Y, así las cosas, vuelvo a un hermoso libro (“Por una Constitución de la Tierra”, edt. Trotta, 2022) escrito por Luigi Ferragoli, profesor emérito de Filosofía del Derecho, nacido en Florencia. Un hombre sabio y cabal que nos presenta un proyecto de Constitución de la Tierra. No como una hipótesis utópica, sino como la respuesta racional y realista capaz de limitar los poderes salvajes de los estados y los mercados en beneficio de la habitabilidad del planeta y la supervivencia de la Humanidad. Por eso, escribe Ferragoli, “hoy es más actual que nunca el proyecto kantiano de la estipulación de una constitución civil como fundamento de una ´confederación de pueblos´ extendida a toda la Tierra”. Kant nos enseñó que hay que pensarse a la vez como ciudadanos de una nación y como miembro de la Sociedad de ciudadanos del mundo.
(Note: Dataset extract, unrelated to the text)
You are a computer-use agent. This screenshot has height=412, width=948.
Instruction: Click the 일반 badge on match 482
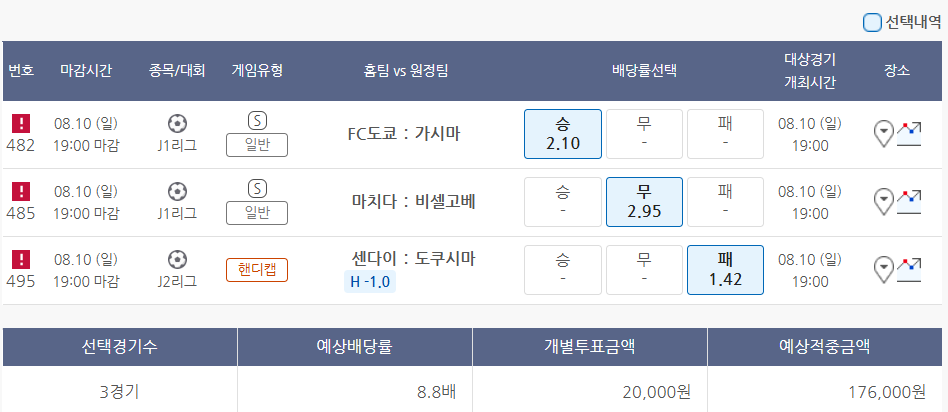point(257,145)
El proyecto de Constitución de la Tierra es una hermosa idea que define a la Tierra como la casa común de los seres vivos y merece ser leído con esperanza. Deberían leerlo Putin, Trump y resto de compañeros sátrapas. El artículo primero -de los cien que integran el texto que se propone para su discusión- nos dice “que la Tierra es un planeta vivo. Pertenece, como casa común, a todos los seres vivientes: a los humanos, los animales y las plantas. Pertenece también a las generaciones futuras, a las que la nuestra tiene el deber de garantizar, con la continuación de la historia, que aquellas vengan al mundo y puedan sobrevivir en él”.
No sé si esto es utopía o no lo es. Estoy seguro de que la única forma de contribuir al cambio es no resignarse y, con Sábato, de que solo los que sean capaces de encarnar la utopía serán aptos para el combate decisivo, el de recuperar cuanto de humanidad hayamos perdido. Y en eso también creo.